Core Base Classes¤
The base module provides the foundational classes and utilities for all generative models in Workshop. These classes define common interfaces, helper utilities, and design patterns that ensure consistency across different model types.
Overview¤
-
Modular Architecture
Clean separation between base abstractions and concrete implementations
-
Type-Safe Interfaces
Protocol-based design with full type checking support
-
Flax NNX Integration
Built on Flax NNX for modern neural network patterns
-
Extensible Design
Easy to extend for custom model types and architectures
Class Hierarchy¤
graph TD
A[nnx.Module] --> B[GenerativeModule]
B --> C[GenerativeModel]
C --> D[BaseVAE]
C --> E[BaseDiffusion]
C --> F[BaseGAN]
C --> G[BaseFlow]
B --> H[MLP]
B --> I[CNN]
style A fill:#e1f5ff
style B fill:#b3e5fc
style C fill:#81d4fa
style D fill:#4fc3f7
style E fill:#4fc3f7
style F fill:#4fc3f7
style G fill:#4fc3f7
style H fill:#b3e5fc
style I fill:#b3e5fc
Core Classes¤
GenerativeModule¤
GenerativeModule is the base class for all generative model components. It extends Flax NNX's Module with Workshop-specific functionality.

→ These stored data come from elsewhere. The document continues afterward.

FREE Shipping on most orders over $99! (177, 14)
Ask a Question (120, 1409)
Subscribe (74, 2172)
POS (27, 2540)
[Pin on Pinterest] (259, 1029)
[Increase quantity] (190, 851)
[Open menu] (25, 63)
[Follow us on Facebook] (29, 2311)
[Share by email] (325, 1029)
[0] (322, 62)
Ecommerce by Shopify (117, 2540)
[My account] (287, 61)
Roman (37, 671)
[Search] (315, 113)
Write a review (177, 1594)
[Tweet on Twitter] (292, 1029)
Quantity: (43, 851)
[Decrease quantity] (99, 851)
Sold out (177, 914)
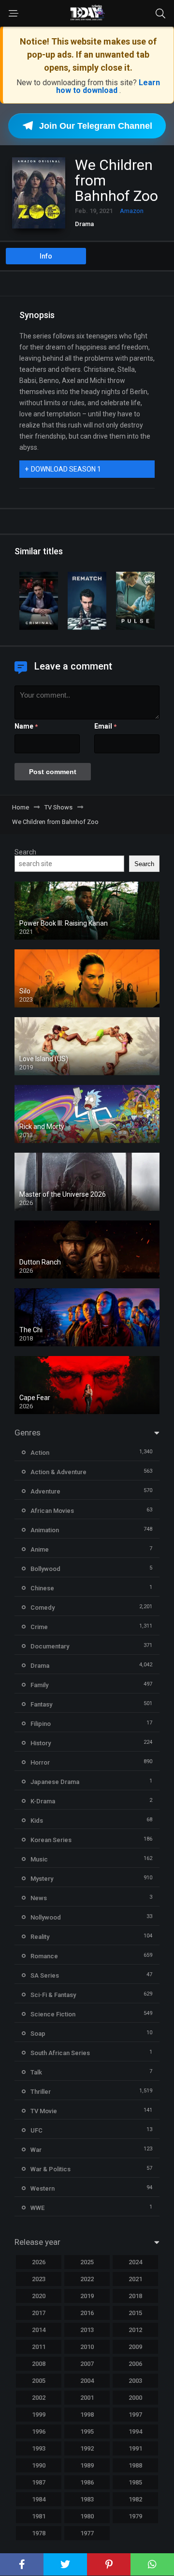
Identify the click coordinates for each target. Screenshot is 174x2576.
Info (46, 256)
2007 (87, 2363)
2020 (38, 2296)
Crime (39, 1627)
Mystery (41, 1878)
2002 (38, 2397)
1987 (38, 2482)
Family (39, 1685)
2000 (135, 2397)
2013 (87, 2329)
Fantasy (41, 1704)
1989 (87, 2465)
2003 (135, 2380)
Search (25, 852)
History (40, 1743)
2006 (135, 2363)
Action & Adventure (58, 1472)
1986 (87, 2482)
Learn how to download (108, 86)
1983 (87, 2499)
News (38, 1898)
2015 (135, 2313)
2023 (38, 2279)
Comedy (42, 1607)
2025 (87, 2262)
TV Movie (43, 2111)
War (36, 2149)
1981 (38, 2516)
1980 (87, 2516)
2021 (135, 2279)
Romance (44, 1956)
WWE (37, 2207)
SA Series (44, 1975)
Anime (39, 1549)
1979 (135, 2516)
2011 (38, 2346)
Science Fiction (52, 2014)
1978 (38, 2533)
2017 (38, 2313)
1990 (38, 2465)
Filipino (40, 1723)
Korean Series (51, 1840)
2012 (135, 2329)
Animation (44, 1530)
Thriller (40, 2091)
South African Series (60, 2053)
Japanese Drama (54, 1781)
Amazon (132, 210)
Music (39, 1859)
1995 (87, 2431)
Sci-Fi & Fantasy (53, 1994)
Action (39, 1452)
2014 (38, 2329)
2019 (87, 2296)
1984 (38, 2499)
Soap (37, 2033)
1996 (38, 2431)
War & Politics (50, 2169)
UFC (36, 2130)
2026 (38, 2262)
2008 (38, 2363)
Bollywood (45, 1568)
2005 (38, 2380)
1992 (87, 2448)
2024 (135, 2262)
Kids (36, 1820)
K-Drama (42, 1801)
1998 (87, 2414)
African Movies (52, 1510)
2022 (87, 2279)
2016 (87, 2313)
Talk (36, 2072)
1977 (87, 2533)
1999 (38, 2414)
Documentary (49, 1646)
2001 (87, 2397)
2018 (135, 2296)
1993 (38, 2448)
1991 (135, 2448)
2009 (135, 2346)
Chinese (42, 1588)
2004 (87, 2380)
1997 (135, 2414)
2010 (87, 2346)
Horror (40, 1762)
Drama (84, 224)
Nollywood (45, 1917)
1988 (135, 2465)
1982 (135, 2499)
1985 (135, 2482)
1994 (135, 2431)
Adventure (45, 1491)
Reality (39, 1936)
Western (42, 2188)
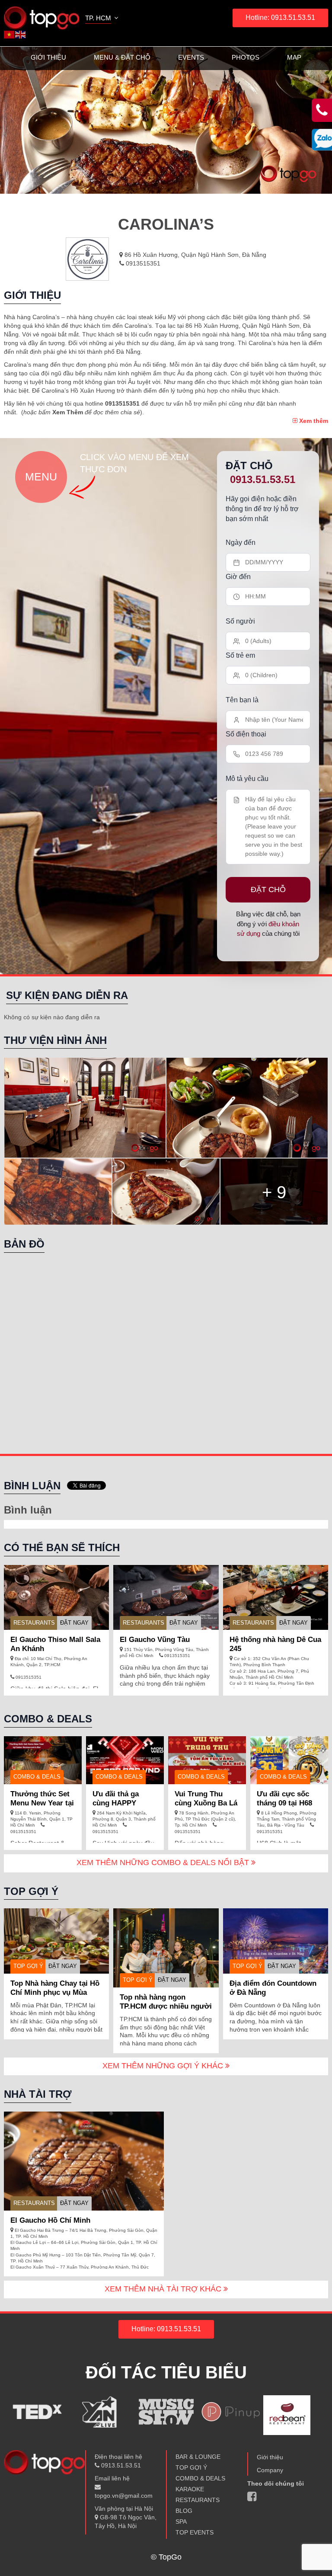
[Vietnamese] (9, 34)
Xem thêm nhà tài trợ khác (164, 2289)
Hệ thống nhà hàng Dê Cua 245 (275, 1644)
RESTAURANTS (34, 1622)
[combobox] (102, 19)
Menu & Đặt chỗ (122, 57)
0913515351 (142, 263)
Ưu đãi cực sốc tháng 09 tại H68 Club (284, 1803)
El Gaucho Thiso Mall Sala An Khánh (55, 1644)
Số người (240, 621)
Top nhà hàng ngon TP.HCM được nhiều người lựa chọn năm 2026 (166, 2006)
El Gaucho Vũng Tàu (155, 1639)
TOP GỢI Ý (28, 1966)
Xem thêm (312, 420)
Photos (245, 57)
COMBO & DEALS (200, 2478)
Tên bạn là (242, 700)
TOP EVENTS (195, 2532)
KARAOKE (190, 2489)
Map (294, 57)
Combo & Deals (37, 1776)
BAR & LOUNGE (198, 2456)
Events (191, 57)
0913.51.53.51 (262, 479)
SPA (181, 2521)
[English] (20, 34)
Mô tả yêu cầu (247, 778)
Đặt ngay (74, 1622)
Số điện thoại (246, 734)
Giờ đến (238, 576)
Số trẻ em (240, 655)
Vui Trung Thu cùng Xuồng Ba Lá (206, 1798)
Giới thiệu (48, 57)
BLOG (184, 2510)
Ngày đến (240, 542)
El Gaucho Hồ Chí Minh (50, 2220)
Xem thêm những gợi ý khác (163, 2065)
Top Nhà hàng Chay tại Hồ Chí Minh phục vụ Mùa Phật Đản (54, 1992)
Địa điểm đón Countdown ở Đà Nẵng (273, 1988)
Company (270, 2470)
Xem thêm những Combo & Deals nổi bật (164, 1862)
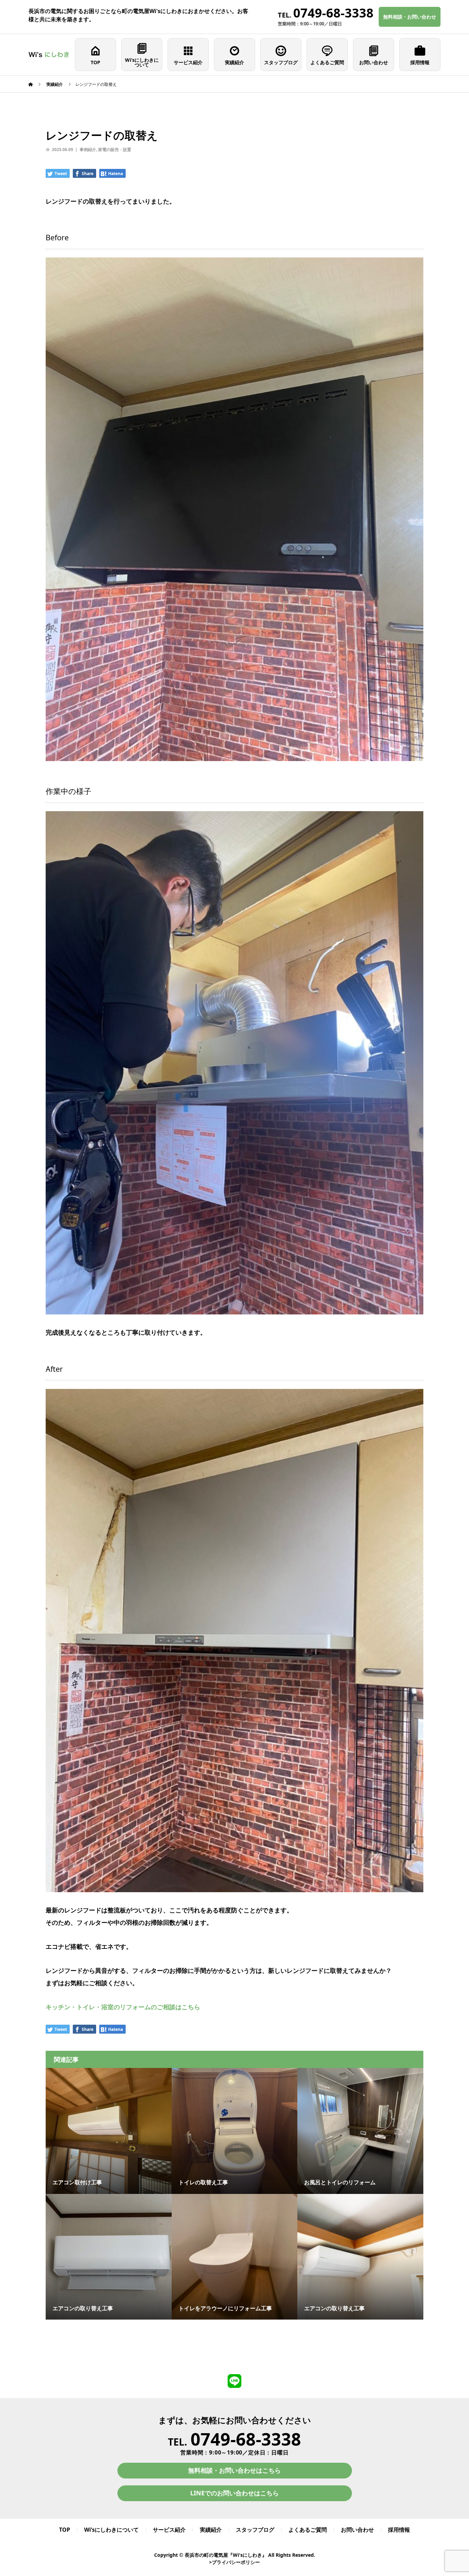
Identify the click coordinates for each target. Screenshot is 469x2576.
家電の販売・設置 (114, 149)
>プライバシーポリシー (234, 2562)
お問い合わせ (373, 62)
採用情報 (420, 62)
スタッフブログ (281, 62)
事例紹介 (88, 149)
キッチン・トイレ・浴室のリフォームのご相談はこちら (123, 2007)
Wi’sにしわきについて (142, 62)
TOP (95, 62)
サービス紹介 (188, 62)
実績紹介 (234, 62)
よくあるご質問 (327, 62)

Location: src/workshop/generative_models/core/base.py:107
Features¤
- Proper RNG handling through
nnx.Rngs - Precision control for numerical computations
- Default activation function management
- State management through NNX's Variable system
Basic Usage¤
from flax import nnx
from workshop.generative_models.core.base import GenerativeModule
class CustomLayer(GenerativeModule):
def __init__(
self,
features: int,
*,
rngs: nnx.Rngs,
precision: jax.lax.Precision | None = None,
):
# ALWAYS call super().__init__()
super().__init__(rngs=rngs, precision=precision)
# Initialize your components
self.dense = nnx.Linear(
in_features=64,
out_features=features,
rngs=rngs
)
def __call__(self, x: jax.Array) -> jax.Array:
return self.dense(x)
Constructor Parameters¤
| Parameter | Type | Description |
|---|---|---|
rngs |
nnx.Rngs |
Random number generators (keyword-only, required) |
precision |
jax.lax.Precision \| None |
Numerical precision for computations (optional) |
GenerativeModel¤
GenerativeModel is the unified base class for all generative models in Workshop. It provides a consistent interface that works across VAEs, GANs, Diffusion Models, Flow Models, and more.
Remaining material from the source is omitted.